Charles Barkley is using the right of freedom of speech granted him by the Constitution of the United States of America to make strong allegations against a business enterprise, the Philadelphia 76ers, that draws its very name from the founding of the United States of America.
Charles Barkley is claiming that in the City of Brotherly Love, his employers keep a careful count on exactly how many brothers they are required to love.
Who is Charles Barkley?
Basketball's most voluble player, that's who.
An unlikely keynote speaker for the next convention of the National Assn. for the Advancement of Caucasian Players, Barkley has gone public with his opinion that the recent decision by the red, white and blue-garbed 76ers to keep one Dave Hoppen on their 12-player payroll has been based solely on Mr. Hoppen's indelible, incurable whiteness.
Charles says he is just being honest.
Hoppen says Charles is just being Charles.
And the 76ers say Charles is being unfair. They say they play all the colors of the Spectrum. They say they gladly would play a dozen African-Americans, a dozen Anglo-Americans or a dozen Asian-Americans if they could dribble and dunk. They say basketball is a game of quarters, not quotas.
Charles says this is humbug. Charles says he thinks Harold Katz, his employer, prefers to keep at least one player of the Caucasian persuasion. Charles says he doesn't consider Katz a racist. Charles says he doesn't think of the team as Master Harold and the Boys. Charles says he just thinks Katz prefers to keep at least one white cat out there with all those black cats.
A point for Charles?
Well, it's food for thought, at least, from the man who once ate so much and talked so much that his college nickname was "the Round Mound of Sound."
Basketball has, some of us would prefer to believe, come a long way from that tarnished golden era when certain coaches whispered an off-color joke pertaining to how many players of color they would play: "Three at home, four on the road and five when we're behind."
Critics and fanatics alike of the Boston Celtics have unflinchingly sworn that the day Boston Garden houses nothing but Afro-Americans will be the day the arena is turned into a condo. This is denied, naturally, by those who run the Celtics, who further contend that anybody who employs Bob Cousy, John Havlicek, Larry Bird or Kevin McHale could hardly be expected to dump them because there are 12 superior players in training camp.
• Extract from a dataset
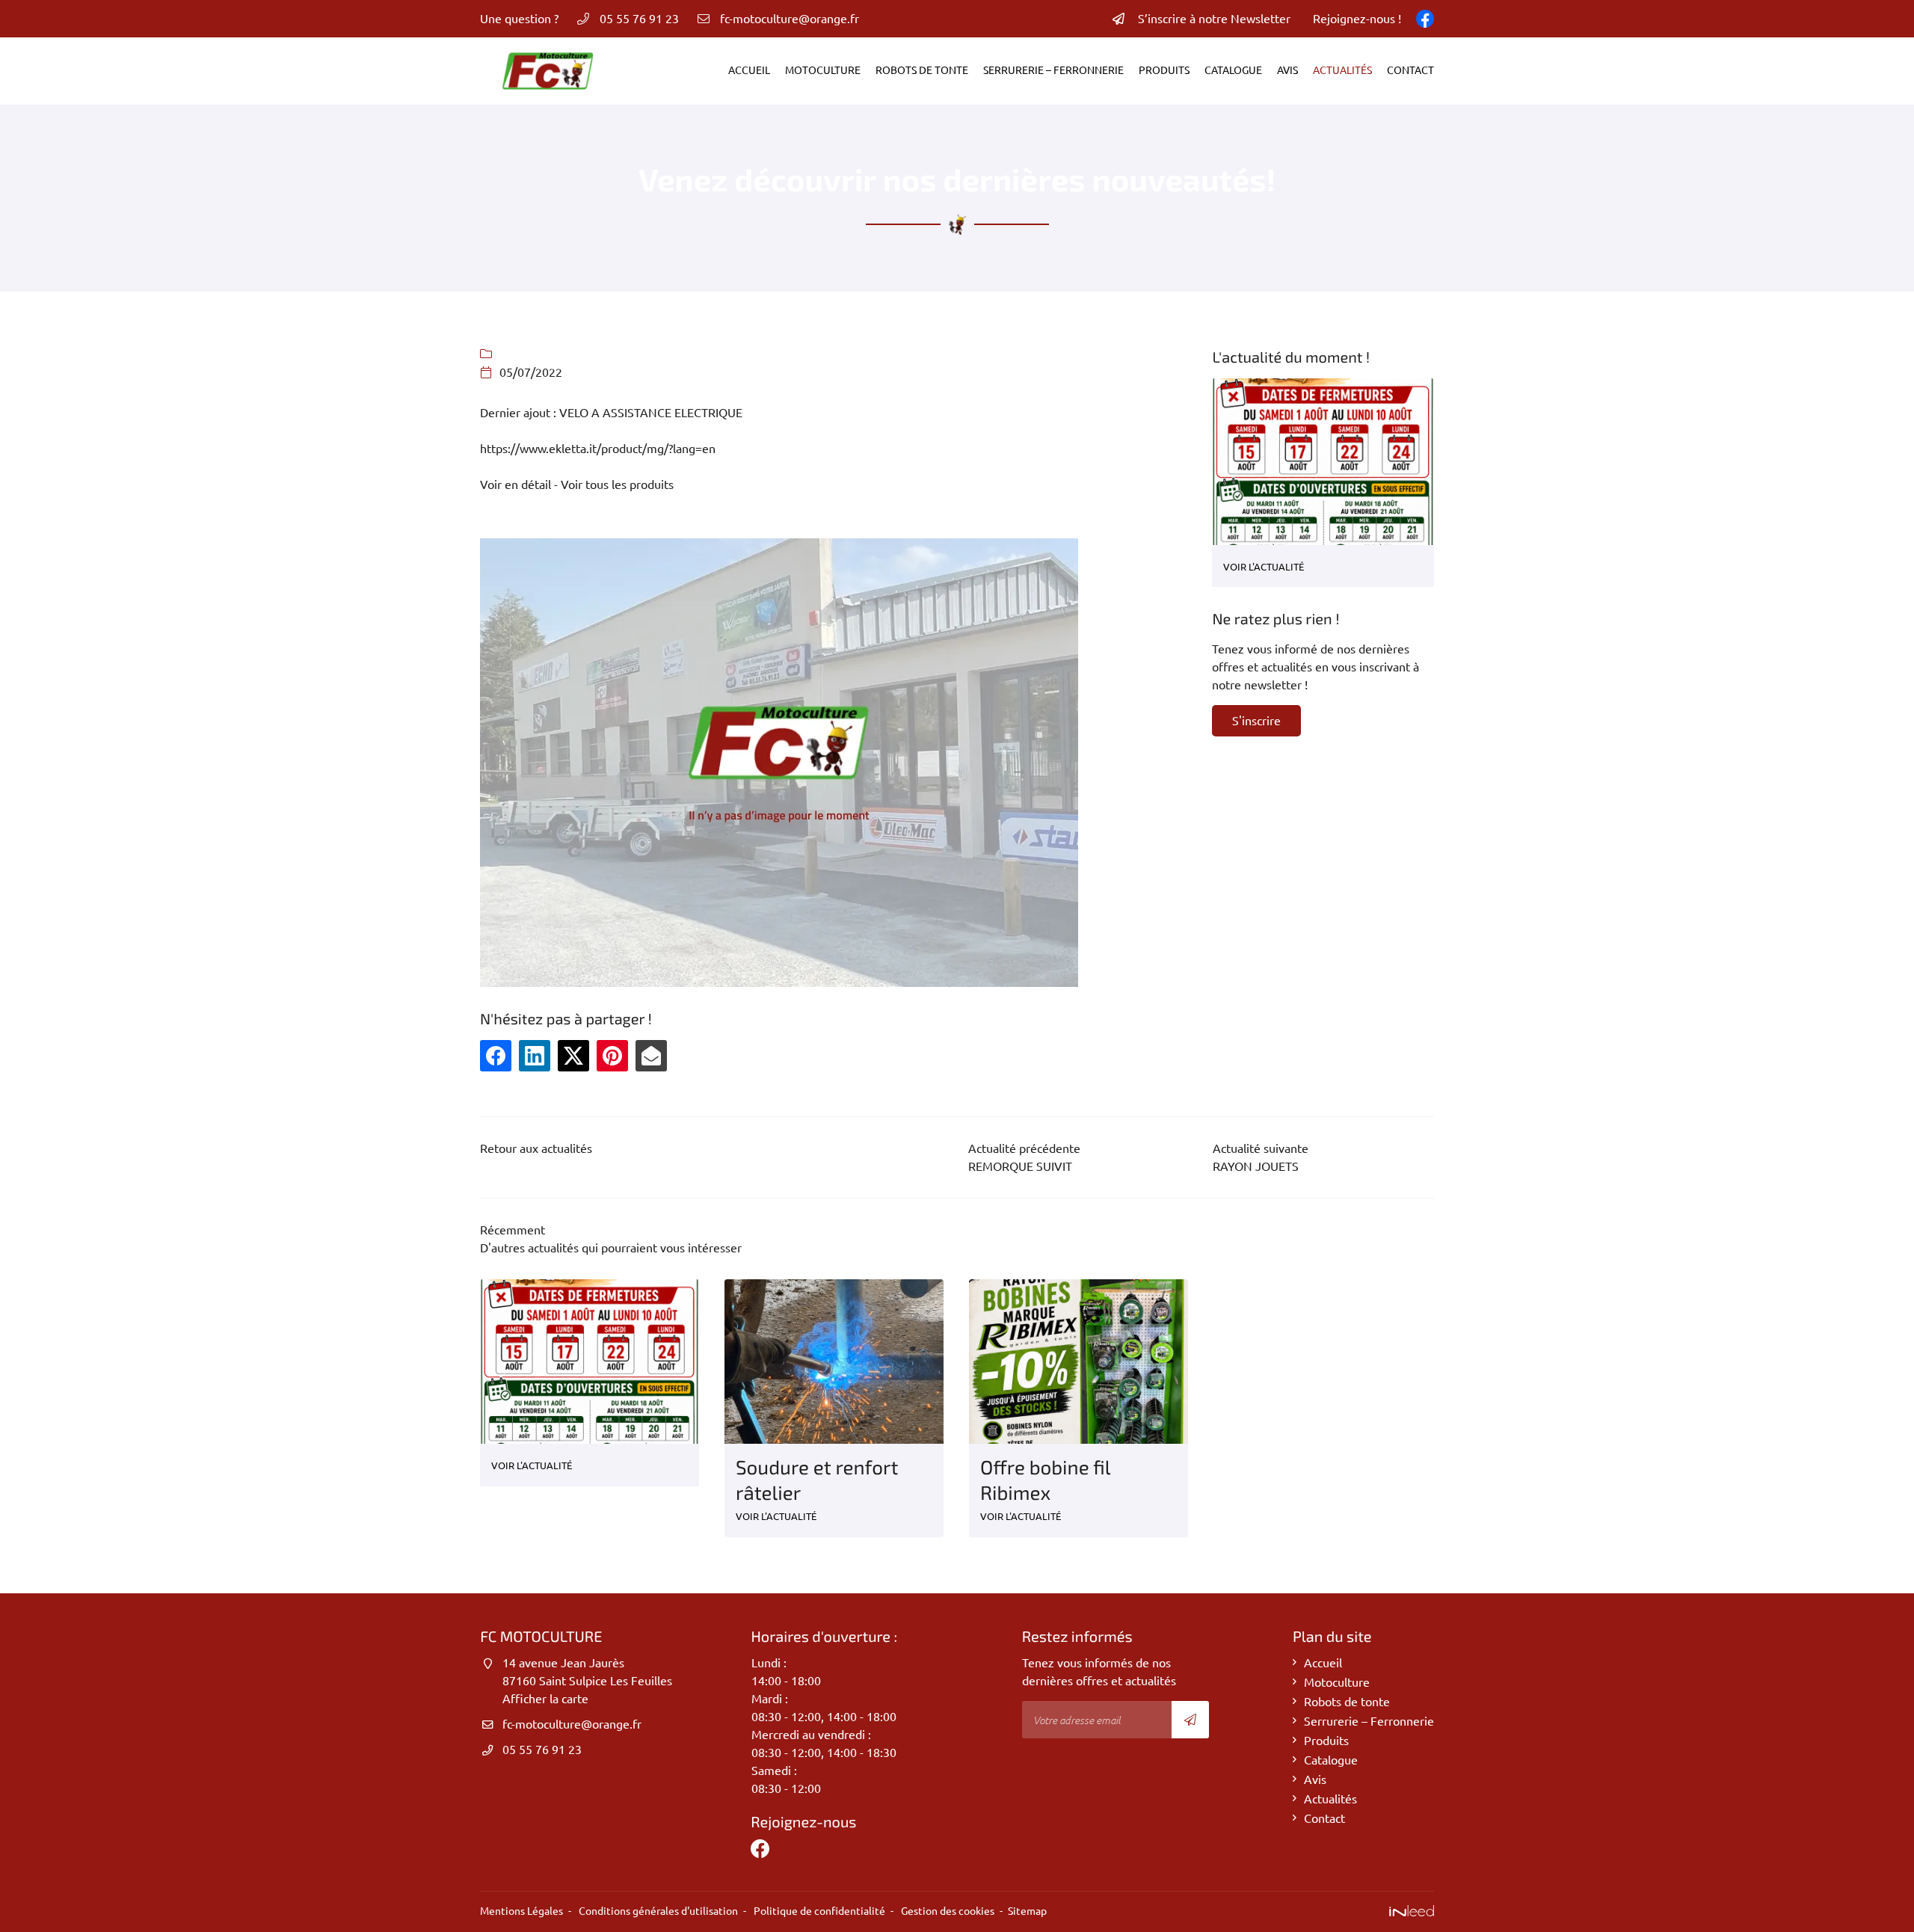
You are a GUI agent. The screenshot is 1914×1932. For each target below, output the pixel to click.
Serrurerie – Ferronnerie (1053, 70)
This argument does not apply to the 76ers, however, and Charles Barkley raises a number of questions. Perhaps first, simply to be thorough, a few preliminary questions are in order:
Who is Charles Barkley?
He is an outstanding player. He is outspoken and outrageous. He is an all-star and an Olympian. He plays like a tall man and like a small man. He might be, aside from Michael Jordan, the most entertaining player in basketball, although anybody building a championship team probably wouldn't trade one Magic Johnson for five Charles Barkleys.
Who does Charles Barkley think he is?
Charles thinks he can say or do as he pleases. He can be charming as a prince and candid as a camera. He is intelligent yet indiscreet. He can be adorable and charitable. He also talks tough, plays rough, picks fights and accidentally spat on a child while deliberately spitting at an adult. For all his foibles, large shoe and deodorant companies choose Charles to endorse their products, even though he has never been confirmed as a champion or sportsman.
Does Charles have a case?
Yes, but one virtually impossible to prove. Had Philadelphia perpetually kept a white player in its starting lineup, Barkley's point would be better taken. Few customers buy season tickets merely to see a white boy ride the bench. A case, in fact, could even be made that, like any business, a basketball team should hire at least one minority, even if it is a token one, even if it is a white one.
Give Barkley credit, nonetheless, for two things: Speaking his mind and making others think. Racism in Philadelphia could be worse than elsewhere. Does anybody in Los Angeles know or care if the Clippers, for example, have a white player? Racism in professional sport, meanwhile, intentional or innocent, still exists, as witness the parade of baseball managerial changes that continues to bypass qualified black candidates without bothering to stop.
Charles Barkley has something to say to white America. He may not always be right, but he does have a right to be heard. The '76ers--the 1776ers--promised him at least that much.